Records.

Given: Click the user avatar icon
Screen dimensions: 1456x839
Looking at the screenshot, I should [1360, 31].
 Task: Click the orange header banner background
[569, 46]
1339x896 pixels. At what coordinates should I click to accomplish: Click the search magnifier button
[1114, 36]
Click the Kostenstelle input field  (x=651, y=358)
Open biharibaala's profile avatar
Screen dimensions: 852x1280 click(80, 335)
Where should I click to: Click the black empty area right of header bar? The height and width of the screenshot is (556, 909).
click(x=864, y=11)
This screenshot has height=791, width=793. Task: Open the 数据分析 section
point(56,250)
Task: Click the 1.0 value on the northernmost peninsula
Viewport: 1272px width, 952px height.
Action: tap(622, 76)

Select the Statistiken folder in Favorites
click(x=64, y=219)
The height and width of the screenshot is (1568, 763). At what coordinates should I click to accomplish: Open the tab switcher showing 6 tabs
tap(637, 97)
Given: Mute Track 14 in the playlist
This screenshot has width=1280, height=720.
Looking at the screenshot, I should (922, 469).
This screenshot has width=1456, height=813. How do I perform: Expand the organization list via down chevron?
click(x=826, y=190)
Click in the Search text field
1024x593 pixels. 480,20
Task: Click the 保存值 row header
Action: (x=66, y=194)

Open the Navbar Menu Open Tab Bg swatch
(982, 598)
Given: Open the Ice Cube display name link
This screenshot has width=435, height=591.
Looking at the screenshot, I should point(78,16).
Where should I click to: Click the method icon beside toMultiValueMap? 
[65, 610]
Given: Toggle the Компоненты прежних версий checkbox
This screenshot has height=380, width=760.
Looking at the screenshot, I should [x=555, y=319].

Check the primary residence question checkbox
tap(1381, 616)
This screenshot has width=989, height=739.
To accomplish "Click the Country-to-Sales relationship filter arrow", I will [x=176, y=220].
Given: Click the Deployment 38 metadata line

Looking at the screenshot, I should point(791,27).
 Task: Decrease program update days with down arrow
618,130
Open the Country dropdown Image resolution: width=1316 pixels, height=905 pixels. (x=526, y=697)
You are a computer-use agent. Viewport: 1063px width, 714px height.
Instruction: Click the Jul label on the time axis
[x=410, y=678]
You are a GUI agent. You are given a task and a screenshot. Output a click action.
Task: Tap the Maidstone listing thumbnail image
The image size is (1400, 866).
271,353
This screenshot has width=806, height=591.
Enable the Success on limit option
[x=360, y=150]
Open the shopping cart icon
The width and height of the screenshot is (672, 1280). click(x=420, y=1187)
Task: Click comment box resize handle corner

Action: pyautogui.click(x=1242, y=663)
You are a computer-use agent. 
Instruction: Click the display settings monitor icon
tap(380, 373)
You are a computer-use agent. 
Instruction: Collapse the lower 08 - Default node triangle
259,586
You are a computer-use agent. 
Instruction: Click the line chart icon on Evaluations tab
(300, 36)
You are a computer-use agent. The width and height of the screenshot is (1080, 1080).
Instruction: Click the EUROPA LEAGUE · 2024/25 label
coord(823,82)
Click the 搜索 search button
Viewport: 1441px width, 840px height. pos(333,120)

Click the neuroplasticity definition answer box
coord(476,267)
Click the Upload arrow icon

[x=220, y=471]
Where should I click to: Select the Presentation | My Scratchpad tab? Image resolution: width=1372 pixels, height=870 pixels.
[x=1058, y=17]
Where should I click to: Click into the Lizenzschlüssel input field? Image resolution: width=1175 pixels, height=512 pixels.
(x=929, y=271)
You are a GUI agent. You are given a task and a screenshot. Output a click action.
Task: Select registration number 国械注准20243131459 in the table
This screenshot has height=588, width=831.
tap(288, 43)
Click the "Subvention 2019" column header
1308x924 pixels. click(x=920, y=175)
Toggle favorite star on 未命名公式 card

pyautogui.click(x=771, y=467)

Direction. Pull out every line of the items that contains the string "input", matching case exactly.

Solved problem.
Click the Kostenstelle input field  (x=651, y=358)
Where should I click to: Click into the Lizenzschlüssel input field? Image resolution: width=1175 pixels, height=512 pixels.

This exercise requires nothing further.